He gave her a thoughtful look but refrained from pursuing that train of thought. “So if you believed what happened was real, that could potentially have the power to physically change you, correct?” he asked. She nodded. He said, “Maybe it would have the power to change me too. I cannot shake the conviction that this has all felt very real when I’ve gone through it. It’s important to remember this does happen to both of us. It’s just that, for me, the events are occurring in a more linear fashion.”
“You haven’t experienced anything physically traumatic in one of the episodes either, like I have,” she murmured.
“Then there’s the second possibility,” he said. “And there’s no point in dancing around it. We might have changed the actual past, and the key to finding that out is to see if we’ve influenced something outside of ourselves.”
She searched his face. “You think you might have actually gone back in time?”
“I don’t know,” he said. “The crossover passages and Other lands have already shown us that time slips. Theoretically, time is also supposed to slow down the faster one travels. Time isn’t a completely uniform phenomenon, and we know the universe must self-correct so that paradoxes cannot happen. Maybe we’re experiencing a slippage so far out of sync, I’m experiencing it as a trip back to the past.”

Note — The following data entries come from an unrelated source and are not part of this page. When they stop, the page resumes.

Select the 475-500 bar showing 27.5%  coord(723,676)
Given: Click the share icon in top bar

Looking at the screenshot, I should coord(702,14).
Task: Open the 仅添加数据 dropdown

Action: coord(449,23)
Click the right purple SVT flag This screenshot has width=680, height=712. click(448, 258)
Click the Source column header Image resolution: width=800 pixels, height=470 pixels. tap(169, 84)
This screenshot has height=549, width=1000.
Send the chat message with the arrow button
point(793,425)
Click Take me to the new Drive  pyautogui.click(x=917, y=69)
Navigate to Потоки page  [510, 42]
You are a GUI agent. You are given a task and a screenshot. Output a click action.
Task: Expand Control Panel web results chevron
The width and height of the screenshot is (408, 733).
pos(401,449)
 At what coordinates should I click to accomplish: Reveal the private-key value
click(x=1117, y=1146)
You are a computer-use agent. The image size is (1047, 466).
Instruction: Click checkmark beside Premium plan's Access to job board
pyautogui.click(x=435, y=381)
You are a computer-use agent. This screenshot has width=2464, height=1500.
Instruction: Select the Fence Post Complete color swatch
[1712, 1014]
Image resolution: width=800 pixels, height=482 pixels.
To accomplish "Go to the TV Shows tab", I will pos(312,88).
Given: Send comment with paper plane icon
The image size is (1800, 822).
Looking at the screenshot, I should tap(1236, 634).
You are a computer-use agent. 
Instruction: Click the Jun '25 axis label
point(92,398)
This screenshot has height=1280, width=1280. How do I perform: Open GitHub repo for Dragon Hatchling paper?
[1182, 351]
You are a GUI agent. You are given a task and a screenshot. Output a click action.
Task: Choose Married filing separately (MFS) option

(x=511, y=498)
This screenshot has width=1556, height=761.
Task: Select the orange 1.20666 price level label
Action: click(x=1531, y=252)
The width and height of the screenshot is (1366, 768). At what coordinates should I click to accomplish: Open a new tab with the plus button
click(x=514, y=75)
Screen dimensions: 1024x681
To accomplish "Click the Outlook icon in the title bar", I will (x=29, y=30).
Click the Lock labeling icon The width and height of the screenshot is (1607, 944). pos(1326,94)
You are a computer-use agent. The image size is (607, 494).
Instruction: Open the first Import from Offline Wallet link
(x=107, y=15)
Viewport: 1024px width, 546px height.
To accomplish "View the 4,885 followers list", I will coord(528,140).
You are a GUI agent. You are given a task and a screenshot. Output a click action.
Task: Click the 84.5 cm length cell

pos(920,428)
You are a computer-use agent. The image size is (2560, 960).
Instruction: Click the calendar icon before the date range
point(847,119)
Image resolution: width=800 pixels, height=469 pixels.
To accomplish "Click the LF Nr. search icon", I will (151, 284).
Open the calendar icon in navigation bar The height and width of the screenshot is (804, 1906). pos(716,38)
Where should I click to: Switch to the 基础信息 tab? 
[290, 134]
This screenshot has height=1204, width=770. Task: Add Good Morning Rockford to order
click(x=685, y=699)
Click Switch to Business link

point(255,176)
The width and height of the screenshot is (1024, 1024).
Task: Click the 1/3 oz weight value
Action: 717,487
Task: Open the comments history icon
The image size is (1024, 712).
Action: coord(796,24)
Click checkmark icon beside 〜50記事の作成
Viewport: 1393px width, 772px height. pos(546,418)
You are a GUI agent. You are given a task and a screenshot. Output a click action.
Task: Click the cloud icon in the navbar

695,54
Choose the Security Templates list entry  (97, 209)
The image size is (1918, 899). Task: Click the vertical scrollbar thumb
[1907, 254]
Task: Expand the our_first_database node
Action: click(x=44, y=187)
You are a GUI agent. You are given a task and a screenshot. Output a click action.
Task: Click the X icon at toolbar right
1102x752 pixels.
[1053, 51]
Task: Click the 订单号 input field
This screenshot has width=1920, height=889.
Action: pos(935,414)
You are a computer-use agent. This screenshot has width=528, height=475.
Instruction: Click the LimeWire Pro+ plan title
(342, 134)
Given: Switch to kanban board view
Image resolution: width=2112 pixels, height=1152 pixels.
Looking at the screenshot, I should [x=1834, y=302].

Paradoxes cannot happen. The universe self-corrects. It flexes, like a breathing entity, absorbing and adjusting to anomalies. It had an automatic built-in defense mechanism. It was generally believed that no one could topple history, not even the gods. If the universe could not accommodate an event, it could not happen. Rivers of events would shift only so much to accommodate change.
“You seem remarkably calm about it all,” she said. She wasn’t calm. Maybe she hadn’t been calm since he had showed up on her doorstep. You should be careful who you invite into your home . . .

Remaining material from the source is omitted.